I laid my track on concrete blocks (See How I laid the track). I decided this was likely to be more flexible than shuttered concrete, particularly if ever I wanted to change the layout of the line and as I had some 'breeze blocks' left over from constructing a lean-to. For some of the line, the track has been mounted on wooden fence rails and posts (See How I constructed the extension). I had some of these left over after removing a fence along the side of the garden and hence, initially, this cost me nothing.

A lot has been written about various types of track foundations with various claims made for the relative merits of the various approaches. As I was using flexible track which has a tendency to try and straighten itself out, I wanted something quite substantial to which the track could be fixed. Those who have rail benders or use preformed track sections tend to go for more prototypical chippings or gravel laid in a weed-proof trough. I've not experienced any problems with drainage and in only three places have the blocks sunk. In one place, the sandstone retaining wall gave way, and hence the soil beneath the block was displaced and in the other two cases I did not firm up the soil beneath the blocks. I've changed the layout in a couple of places (by adding new stations) and been able to lift the blocks without problem or combined the existing blocks with others. The original blocks are weathering nicely and in many places are not visible.

Other types of track foundations

A trench is dug and/or shuttering is made defining the route of the railway and concrete is poured in. Once set, the track is glued, screwed or simply placed on the foundations.

A trench is dug, lined with some sort of weed barrier fabric and filled with layers of gravel. Pre-formed track sections are laid on top of the uppermost layer of gravel. Sometimes lawn-edging is used to line the trench to keep things neat and tidy.


Wood (these days mostly decking planks) are laid on the ground and track is glued or screwed to it. Soil is piled up to the top of the planks and ballast is laid loosely (or glued) between the sleepers to disguise the trackbed.

What have I learned?
  • If using blocks or a concrete foundation then firm up the foundations beneath the blocks and spend plenty of time levelling them (using a spirit level). I use a mixture of sand and soil on which to bed the blocks. I could have laid a bed of cement for an even firmer foundation but I prefer to retain the flexibility for times when I change my plans.
  • Fill the gaps between the blocks with cement to prevent weed growth. I stuffed wet cement into the gaps with rubber-gloved fingers and a small trowel.
  • I used paving slabs for the base of Bickerton Station, largely because I had a couple available and because I wanted storage beneath. Although drilling holes for the rawlplugs was difficult (I blunted three masonry drill bits), the firm foundation has proven to be highly effective for the pointwork, unlike other stations where it has been difficult to keep the pointwork level apart from through the use of fillets of roofing felt.
  • I have used roofing felt between the track and the wooden fence rails for the most recent sections of raised track but not on the original sections. It's too early to say if the sections protected by the felt are going to last longer but logic would suggest they will.

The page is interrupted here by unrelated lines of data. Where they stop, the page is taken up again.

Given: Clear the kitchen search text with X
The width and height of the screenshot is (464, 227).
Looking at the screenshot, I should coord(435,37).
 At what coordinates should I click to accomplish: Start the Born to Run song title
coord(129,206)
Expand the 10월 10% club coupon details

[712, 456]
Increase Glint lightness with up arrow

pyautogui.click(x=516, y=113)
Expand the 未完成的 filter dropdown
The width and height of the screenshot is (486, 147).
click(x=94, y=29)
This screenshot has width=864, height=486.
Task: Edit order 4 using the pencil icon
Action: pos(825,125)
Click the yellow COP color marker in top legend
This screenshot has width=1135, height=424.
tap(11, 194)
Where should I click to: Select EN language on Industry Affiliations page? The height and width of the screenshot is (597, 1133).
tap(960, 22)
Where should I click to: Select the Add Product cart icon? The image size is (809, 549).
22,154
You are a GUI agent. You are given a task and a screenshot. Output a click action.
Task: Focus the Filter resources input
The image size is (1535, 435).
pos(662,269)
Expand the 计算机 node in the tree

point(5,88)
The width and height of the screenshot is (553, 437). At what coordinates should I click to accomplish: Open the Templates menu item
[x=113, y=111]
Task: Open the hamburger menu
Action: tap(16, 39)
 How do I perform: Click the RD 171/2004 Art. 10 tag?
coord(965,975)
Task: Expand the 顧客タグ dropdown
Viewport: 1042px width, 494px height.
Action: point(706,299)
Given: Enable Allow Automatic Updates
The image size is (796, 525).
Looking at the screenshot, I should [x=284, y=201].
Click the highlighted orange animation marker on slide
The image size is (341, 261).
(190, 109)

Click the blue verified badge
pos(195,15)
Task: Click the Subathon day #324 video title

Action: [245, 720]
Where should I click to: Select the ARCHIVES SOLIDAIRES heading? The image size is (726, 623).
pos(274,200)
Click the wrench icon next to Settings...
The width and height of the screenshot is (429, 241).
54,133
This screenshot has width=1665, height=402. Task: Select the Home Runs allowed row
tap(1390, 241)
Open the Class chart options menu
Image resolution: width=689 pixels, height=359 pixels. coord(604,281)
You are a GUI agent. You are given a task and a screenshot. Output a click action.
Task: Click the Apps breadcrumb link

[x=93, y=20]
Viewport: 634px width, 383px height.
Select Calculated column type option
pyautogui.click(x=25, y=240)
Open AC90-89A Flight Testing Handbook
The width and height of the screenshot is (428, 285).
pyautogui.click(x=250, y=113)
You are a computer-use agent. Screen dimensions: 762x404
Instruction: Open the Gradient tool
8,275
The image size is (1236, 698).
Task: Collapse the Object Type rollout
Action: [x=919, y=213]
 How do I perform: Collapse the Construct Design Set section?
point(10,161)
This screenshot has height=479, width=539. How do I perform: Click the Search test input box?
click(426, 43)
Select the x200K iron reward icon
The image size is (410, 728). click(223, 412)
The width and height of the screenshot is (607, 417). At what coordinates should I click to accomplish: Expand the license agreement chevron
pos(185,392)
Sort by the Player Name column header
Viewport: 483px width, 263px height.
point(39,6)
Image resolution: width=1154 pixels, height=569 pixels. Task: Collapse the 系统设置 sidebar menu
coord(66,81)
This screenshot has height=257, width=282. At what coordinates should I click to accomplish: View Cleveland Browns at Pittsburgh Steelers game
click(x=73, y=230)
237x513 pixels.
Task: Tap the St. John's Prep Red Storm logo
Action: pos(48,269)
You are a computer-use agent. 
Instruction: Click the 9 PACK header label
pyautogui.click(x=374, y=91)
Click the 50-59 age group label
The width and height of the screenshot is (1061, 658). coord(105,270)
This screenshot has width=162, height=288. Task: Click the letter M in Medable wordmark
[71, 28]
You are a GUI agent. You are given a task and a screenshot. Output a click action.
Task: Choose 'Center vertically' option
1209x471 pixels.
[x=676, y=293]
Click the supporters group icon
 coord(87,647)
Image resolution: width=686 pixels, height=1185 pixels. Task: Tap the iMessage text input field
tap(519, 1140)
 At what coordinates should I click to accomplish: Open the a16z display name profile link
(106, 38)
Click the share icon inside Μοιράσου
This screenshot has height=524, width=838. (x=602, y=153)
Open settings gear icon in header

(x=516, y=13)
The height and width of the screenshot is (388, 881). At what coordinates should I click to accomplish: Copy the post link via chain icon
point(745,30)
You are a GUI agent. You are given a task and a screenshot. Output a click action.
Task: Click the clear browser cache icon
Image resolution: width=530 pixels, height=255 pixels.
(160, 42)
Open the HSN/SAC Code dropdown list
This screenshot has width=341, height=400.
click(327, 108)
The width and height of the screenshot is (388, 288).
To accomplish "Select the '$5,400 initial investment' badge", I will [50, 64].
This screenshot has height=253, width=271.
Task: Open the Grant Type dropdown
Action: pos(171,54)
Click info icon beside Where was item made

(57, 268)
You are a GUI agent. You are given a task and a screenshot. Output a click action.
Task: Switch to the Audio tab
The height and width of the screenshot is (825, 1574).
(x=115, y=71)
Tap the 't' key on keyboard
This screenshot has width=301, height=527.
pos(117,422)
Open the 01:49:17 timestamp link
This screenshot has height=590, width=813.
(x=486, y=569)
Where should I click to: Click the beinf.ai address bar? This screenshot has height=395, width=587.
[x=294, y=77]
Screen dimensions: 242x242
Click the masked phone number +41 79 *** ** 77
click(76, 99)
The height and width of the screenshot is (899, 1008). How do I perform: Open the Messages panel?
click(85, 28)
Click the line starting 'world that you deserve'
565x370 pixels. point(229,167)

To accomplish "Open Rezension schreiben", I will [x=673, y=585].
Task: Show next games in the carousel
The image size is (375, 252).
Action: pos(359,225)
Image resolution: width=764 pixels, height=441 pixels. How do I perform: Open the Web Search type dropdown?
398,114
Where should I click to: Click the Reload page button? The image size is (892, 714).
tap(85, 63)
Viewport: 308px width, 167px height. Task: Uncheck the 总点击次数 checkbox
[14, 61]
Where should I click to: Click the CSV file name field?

 I decided from the start that I would use G Scale or 45mm gauge track. This was because, at the time, I had a fairly onerous job and I wanted to be able to run trains fairly quickly by buying ready made locomotives and rolling stock. Also, I knew I would not be able to afford live steam locomotives and felt more confident with using track power as I had spent most of my life modelling indoor railways. I am also very interested in narrow gauge railways and there are plenty of models and kits available in 16mm scale - which would mean 45mm track would (nearly) represent three foot gauge.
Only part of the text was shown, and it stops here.